◆ WORK INSTRUCTION
Using the data below, gather each line that includes the word "uCoz".

Stored data entries
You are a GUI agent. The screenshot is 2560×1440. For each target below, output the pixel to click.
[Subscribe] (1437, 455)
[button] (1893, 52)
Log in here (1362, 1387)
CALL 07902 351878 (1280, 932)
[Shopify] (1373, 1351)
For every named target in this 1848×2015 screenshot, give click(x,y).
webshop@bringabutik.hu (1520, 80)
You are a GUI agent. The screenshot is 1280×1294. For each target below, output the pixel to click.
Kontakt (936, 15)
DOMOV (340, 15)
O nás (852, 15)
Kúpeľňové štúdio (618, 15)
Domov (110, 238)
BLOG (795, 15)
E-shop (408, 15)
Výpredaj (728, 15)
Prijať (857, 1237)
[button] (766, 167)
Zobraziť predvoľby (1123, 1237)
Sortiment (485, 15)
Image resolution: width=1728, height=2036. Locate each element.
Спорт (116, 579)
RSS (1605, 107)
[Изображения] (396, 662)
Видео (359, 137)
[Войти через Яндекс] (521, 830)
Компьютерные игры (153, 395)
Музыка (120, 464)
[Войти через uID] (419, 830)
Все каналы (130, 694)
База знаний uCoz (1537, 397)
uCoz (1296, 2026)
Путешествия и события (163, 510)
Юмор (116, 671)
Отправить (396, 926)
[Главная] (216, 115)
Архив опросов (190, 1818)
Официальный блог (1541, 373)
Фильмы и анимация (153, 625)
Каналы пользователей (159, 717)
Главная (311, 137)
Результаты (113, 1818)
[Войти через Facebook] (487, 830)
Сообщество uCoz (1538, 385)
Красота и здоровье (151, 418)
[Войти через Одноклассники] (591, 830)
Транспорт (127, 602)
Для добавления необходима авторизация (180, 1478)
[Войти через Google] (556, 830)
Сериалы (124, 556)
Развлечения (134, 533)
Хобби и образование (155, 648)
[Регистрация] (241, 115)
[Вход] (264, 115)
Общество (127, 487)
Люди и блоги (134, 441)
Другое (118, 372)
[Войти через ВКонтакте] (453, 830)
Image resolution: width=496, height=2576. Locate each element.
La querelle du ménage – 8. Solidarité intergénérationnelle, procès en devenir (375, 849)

◆ TASK RESULT
База знаний uCoz (1537, 397)
uCoz (1296, 2026)
Сообщество uCoz (1538, 385)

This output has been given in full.